Es hat sich alles verändert. Es findet so viel hemmungslose Gewalt statt. Auch innerhalb meiner Community. Es ist so viel Druck und Bekenntniszwang da wie noch nie. Muslimische Identität wird daran gekoppelt, ob man pro palästinensisch ist oder nicht. Gleichzeitig wird deutsche Identität daran gekoppelt, ob man pro israelisch ist oder nicht. Es geht nur noch um Positionierung und Ausgrenzung.
Es findet ein krasses Lagerdenken statt und die Räume der Reflexion und des Austausches werden immer weniger und kleiner. Ich habe letztes Jahr ein Theaterprojekt mit jüdischen und muslimischen Jugendlichen durchgeführt. Das scheint mir wie eine Begegnung aus einer anderen Zeit zu sein, als würde das 50 Jahre zurückliegen. Das macht mir riesige Angst, weil kein selbstkritischer und kritischer Diskurs stattfindet. Es herrscht so eine Stimmung nach dem Motto: Der, der die Schlägerei gewinnt, der hat Recht. Alle rüsten auf und zeigen nur noch Härte. Da muss man echt aufpassen, dass man seine Empathie und Menschlichkeit nicht verliert.

> _Aufgaben und Übungen_:
1) Geben Sie aus dem Text zur Analyse den Abschnitt von „Es findet ein“ bis „Menschlichkeit nicht verliert.“ wieder und benennen Sie dabei „Theaterprojekt“ in „Musikprojekt“ um.
2) Mit welchen Jugendlichen wurde laut dem Text zur Analyse letztes Jahr ein Theaterprojekt durchgeführt?
3) Stimmen diese Aussagen mit dem Text zur Analyse überein? Antworten Sie jeweils mit Ja oder Nein und zitieren Sie die entscheidenden Worte.
(a) Muslimische Identität wird daran gekoppelt, ob man pro palästinensisch ist.
(b) Die Räume der Reflexion und des Austausches werden größer.
(c) Das Theaterprojekt fand vor 50 Jahren statt.

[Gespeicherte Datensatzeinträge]
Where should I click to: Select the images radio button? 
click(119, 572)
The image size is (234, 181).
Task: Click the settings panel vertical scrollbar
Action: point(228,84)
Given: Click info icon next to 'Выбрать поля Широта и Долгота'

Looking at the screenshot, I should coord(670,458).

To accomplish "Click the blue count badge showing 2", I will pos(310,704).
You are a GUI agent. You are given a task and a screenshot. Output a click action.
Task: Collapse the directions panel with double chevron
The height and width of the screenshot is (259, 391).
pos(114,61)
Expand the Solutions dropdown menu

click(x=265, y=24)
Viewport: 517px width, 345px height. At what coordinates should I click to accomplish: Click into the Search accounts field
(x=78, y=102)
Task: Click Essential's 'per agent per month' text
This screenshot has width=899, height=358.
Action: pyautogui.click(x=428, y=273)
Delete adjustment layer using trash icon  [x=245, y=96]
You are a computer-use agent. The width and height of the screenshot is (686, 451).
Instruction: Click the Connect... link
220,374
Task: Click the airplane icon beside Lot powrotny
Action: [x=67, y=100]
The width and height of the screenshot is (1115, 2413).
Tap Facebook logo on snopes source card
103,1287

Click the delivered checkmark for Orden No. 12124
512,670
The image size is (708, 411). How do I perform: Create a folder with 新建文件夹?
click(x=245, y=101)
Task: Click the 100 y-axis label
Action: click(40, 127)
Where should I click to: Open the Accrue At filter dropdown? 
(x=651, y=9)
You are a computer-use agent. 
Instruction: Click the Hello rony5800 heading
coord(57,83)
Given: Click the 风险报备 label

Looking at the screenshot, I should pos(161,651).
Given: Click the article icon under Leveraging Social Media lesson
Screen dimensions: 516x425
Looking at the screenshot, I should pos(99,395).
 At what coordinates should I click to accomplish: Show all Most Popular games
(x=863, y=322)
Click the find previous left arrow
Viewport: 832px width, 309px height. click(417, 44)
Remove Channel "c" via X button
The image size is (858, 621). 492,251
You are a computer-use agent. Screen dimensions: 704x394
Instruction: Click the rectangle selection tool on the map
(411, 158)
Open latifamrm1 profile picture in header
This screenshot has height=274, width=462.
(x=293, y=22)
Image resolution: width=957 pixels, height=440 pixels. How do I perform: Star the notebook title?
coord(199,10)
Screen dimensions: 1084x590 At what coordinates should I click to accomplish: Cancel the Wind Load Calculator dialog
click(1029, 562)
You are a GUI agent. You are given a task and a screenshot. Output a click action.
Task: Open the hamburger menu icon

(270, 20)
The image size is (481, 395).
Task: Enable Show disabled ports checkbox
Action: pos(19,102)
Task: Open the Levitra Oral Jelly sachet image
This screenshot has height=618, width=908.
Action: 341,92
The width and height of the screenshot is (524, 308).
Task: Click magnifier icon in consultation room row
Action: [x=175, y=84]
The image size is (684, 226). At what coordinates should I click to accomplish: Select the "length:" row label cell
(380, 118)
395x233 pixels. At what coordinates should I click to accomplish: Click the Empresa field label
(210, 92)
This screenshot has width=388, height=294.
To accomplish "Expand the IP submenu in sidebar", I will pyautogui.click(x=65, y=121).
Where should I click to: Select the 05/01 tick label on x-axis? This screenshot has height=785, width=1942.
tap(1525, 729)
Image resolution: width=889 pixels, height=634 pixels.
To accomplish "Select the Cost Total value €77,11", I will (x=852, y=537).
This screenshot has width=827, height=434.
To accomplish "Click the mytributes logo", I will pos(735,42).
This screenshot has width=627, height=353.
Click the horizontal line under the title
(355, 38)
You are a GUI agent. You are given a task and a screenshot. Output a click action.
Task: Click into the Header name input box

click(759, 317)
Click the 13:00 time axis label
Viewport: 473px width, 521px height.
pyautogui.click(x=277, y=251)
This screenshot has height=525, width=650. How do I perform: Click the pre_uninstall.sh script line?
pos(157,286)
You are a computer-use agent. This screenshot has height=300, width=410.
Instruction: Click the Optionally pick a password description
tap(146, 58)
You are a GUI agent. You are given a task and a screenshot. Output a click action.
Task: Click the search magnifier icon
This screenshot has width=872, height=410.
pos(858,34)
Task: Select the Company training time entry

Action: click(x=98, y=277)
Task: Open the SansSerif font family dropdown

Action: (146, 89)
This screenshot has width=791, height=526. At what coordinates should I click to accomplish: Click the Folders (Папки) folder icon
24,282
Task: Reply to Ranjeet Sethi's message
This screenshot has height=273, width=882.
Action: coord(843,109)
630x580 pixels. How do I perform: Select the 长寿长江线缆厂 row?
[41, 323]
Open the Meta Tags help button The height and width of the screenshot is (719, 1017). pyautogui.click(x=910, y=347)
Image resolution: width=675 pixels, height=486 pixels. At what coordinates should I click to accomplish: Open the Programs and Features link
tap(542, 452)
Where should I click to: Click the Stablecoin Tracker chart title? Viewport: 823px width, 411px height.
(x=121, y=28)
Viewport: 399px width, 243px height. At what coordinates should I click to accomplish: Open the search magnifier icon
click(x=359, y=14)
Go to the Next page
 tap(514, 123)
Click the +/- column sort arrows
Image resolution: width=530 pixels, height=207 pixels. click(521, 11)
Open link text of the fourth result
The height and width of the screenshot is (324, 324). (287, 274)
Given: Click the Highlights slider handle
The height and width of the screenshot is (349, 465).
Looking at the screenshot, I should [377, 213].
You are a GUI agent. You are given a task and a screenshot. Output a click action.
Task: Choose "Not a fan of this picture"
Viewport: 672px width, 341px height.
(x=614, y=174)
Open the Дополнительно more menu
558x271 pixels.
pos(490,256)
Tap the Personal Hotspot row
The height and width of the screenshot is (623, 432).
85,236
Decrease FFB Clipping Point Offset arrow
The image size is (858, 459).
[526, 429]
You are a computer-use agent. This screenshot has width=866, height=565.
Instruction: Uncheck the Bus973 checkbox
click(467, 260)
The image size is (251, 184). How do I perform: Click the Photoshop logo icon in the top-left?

> _Ergebnisse_:
1)
Es findet ein krasses Lagerdenken statt und die Räume der Reflexion und des Austausches werden immer weniger und kleiner. Ich habe letztes Jahr ein Musikprojekt mit jüdischen und muslimischen Jugendlichen durchgeführt. Das scheint mir wie eine Begegnung aus einer anderen Zeit zu sein, als würde das 50 Jahre zurückliegen. Das macht mir riesige Angst, weil kein selbstkritischer und kritischer Diskurs stattfindet. Es herrscht so eine Stimmung nach dem Motto: Der, der die Schlägerei gewinnt, der hat Recht. Alle rüsten auf und zeigen nur noch Härte. Da muss man echt aufpassen, dass man seine Empathie und Menschlichkeit nicht verliert.

2) Mit jüdischen und muslimischen Jugendlichen.

3)
(a) Ja: „Muslimische Identität wird daran gekoppelt, ob man pro palästinensisch ist oder nicht.“
(b) Nein: „die Räume der Reflexion und des Austausches werden immer weniger und kleiner“
(c) Nein: „Ich habe letztes Jahr ein Theaterprojekt mit jüdischen und muslimischen Jugendlichen durchgeführt.“